IEEFA has more on the fierce headwinds Exxon will face if it tries to sustain the assumptions and practices that brought it to this week’s financial statement.

On Sunday, meanwhile, The Wall Street Journal reported that Woods and his counterpart at Chevron, Mike Wirth, opened negotiations early last year to explore the possibility of merging their companies. While the talks were eventually called off, “such consequential discussions are indicative of the pressure the energy sector’s most dominant companies faced as COVID-19 took hold and crude prices plunged,” The Guardian says. The talks “were serious enough for legal documents involving certain aspects of the merger discussions to be drafted, one of the sources told Reuters.”
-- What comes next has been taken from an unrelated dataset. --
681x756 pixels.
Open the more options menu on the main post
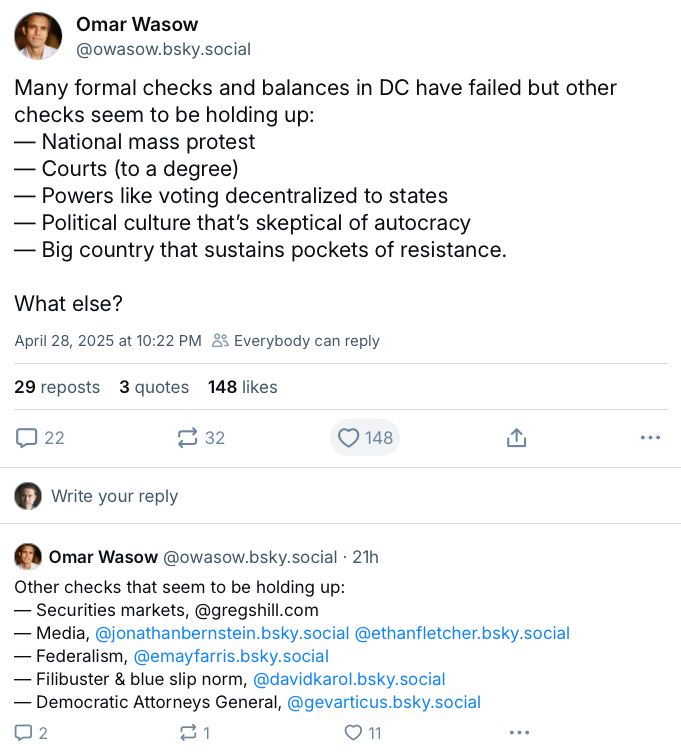tap(650, 438)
With market capitalization of $190 billion for Exxon and $164 billion for Chevron, “such a deal would reunite the two largest descendants of John D Rockefeller’s Standard Oil monopoly, which was broken up by U.S. regulators in 1911, and reshape the oil industry,” The Guardian adds, citing the Journal.

At a glance, the two companies have a lot in common. They were both cited in last week’s Standard & Poors notice about a possible ratings upgrade, and they’re similarly dismissive about the transition to carbon-free energy. And Wirth “tried to push back on the doom and gloom during an earnings call Friday,” Politico Morning Energy reported yesterday, saying Chevron “would not make large investments in renewable energy production because it wasn’t the company’s area of expertise—instead it would focus on carbon capture technology,” just like Exxon.